6. The battery streaming data out-of-order processing method according to claim 1, characterized in that, The battery outflow data is monotonically filtered based on the data sampling time to obtain target streaming data, including: Obtain the first data sampling time of the current battery outflow data and the second data sampling time of the previous frame of battery outflow data; If the first data sampling time is less than or equal to the second data sampling time, then the current battery outflow data is discarded; If the first data sampling time is greater than the second data sampling time, then the current battery outflow data is taken as the target streaming data.

7. The battery streaming data out-of-order processing method according to claim 1, characterized in that, After binding the configuration information with the battery details data, the method further includes: When the configuration information is modified, the configuration information is updated in real time via a scheduled task.

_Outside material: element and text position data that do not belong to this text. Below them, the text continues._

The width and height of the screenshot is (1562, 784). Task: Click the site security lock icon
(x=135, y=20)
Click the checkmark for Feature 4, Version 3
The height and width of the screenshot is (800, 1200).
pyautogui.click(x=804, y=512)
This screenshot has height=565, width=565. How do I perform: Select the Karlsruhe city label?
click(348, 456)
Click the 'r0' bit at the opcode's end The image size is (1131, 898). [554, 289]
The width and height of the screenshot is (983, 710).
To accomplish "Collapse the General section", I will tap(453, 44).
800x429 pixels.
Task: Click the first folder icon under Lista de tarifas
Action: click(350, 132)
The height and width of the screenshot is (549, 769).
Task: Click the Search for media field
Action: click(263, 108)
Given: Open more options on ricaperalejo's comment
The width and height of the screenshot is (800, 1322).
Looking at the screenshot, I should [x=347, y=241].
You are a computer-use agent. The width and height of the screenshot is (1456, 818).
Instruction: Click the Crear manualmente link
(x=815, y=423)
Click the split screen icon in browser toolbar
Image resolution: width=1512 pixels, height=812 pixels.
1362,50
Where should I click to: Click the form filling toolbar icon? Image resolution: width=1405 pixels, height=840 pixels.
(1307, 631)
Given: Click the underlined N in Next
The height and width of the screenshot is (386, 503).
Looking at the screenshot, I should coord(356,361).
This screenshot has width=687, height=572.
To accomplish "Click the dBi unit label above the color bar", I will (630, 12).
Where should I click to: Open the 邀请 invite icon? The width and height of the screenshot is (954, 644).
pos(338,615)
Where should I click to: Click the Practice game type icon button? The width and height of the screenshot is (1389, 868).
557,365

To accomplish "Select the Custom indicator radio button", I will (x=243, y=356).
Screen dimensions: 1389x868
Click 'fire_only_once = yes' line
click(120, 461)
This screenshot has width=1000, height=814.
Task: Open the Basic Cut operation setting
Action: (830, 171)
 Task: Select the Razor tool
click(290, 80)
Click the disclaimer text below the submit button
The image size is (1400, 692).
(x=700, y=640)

8. A battery-based streaming data out-of-order processing system, characterized in that, The system includes: The data acquisition module is used to acquire the configuration information and battery detail data of the battery tenant, and to bind the configuration information and the battery detail data to a status. The data caching module is used to group and sort the battery detail data to construct a data cache area; The data triggering module is used to obtain data parameters from the data buffer, control the data outflow from the data buffer according to the data parameters and the configuration information, and obtain battery outflow data. The data filtering module is used to perform monotonically increasing filtering on the battery outflow data according to the data sampling time to obtain the target streaming data.

9. An electronic device comprising a memory, a processor, and a computer program stored in the memory and executable on the processor, characterized in that, The processor executes the computer program to implement the battery streaming data out-of-order processing method as described in any one of claims 1-7.

10. A computer-readable storage medium having a computer program stored thereon, characterized in that, When the computer program is executed by the processor, it implements the battery streaming data out-of-order processing method as described in any one of claims 1-7.